Tuesday, June 2, 2009

Hollywood Park decision continued to next week


A vote by the Inglewood City Council that could determine the fate of Hollywood Park had been scheduled for Thursday night but was continued until Wednesday of next week.

A plan to start work on a massive retail and residential complex on the Hollywood Park site in about a year is awaiting city council approval. Construction work on the development would end racing at the historic racetrack, which opened in 1938.

A public hearing in the council chambers at City Hall on the development issue scheduled for Thursday night drew a crowd of nearly 200 people, necessitating a continuance.

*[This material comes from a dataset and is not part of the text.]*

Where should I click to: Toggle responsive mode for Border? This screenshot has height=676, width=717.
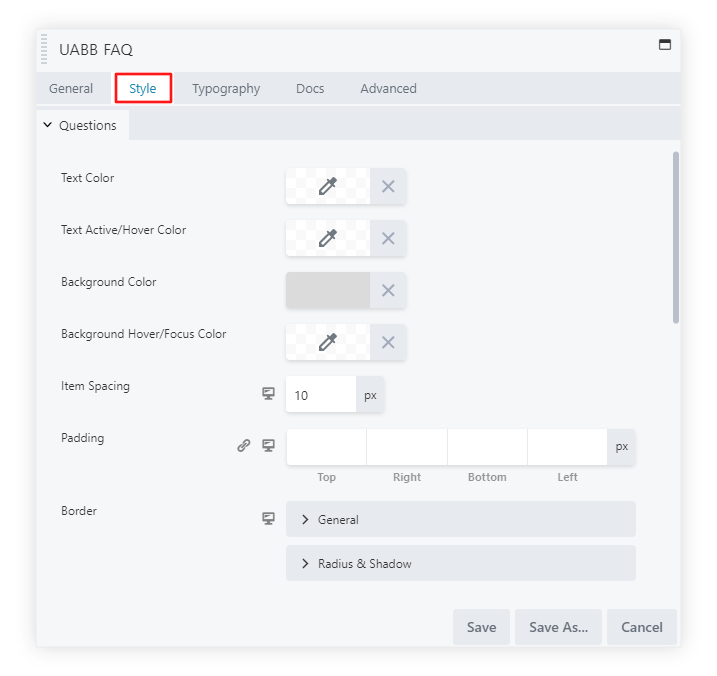click(x=268, y=518)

The development project, called Hollywood Park Tomorrow, is being undertaken by the Bay Area firm of Wilson, Meany, Sullivan.

A model of the proposed $2-billion project was shown to Inglewood city leaders on March 12.

Hollywood Park President Jack Liebau said at the time that officials had not been given a timetable for work to begin.

“We are operating on the assumption racing will continue at Hollywood Park indefinitely,” he said.

The track recently cut back to four days of racing per week and Liebau said on Wednesday that the track will seek approval from the California Horse Racing Board to continue with that schedule through the end of the current meeting on July 19.

The board’s next meeting is scheduled for June 5 at Santa Anita. Because of the Memorial Day holiday, there was live racing at Hollywood Park on Monday but none on Tuesday, Wednesday, or Thursday.

The track currently is averaging crowds of more than 6,000 on race days and about 9,600 on Friday nights. Those figures represent increases from the fall meeting last year, when the averages were 4,500 and 6,300 for five days of racing per week.

Chris Meany, a partner in the firm of Wilson, Meany, Sullivan, said this week that the track would be given six months’ notice before construction would begin. He also said racing would continue “up to the last minute.”

The new complex is scheduled to include dozens of shops and restaurants, a 15-screen movie theater, a refurbished casino that already is on the site, 3,000 residential units, 75,000 square feet of office space, a 300-room hotel, 25 acres of parking, and a four-acre site that could be a school.

CHRB Chairman John Harris, for one, is skeptical.

“In today’s world, nothing is certain,” he said. “The real estate market is so weak that they are better off putting any development plans in the freezer for a few years. Or better yet, maybe they can sell it to someone who wants to operate it as a racetrack. The real estate value will always be there.”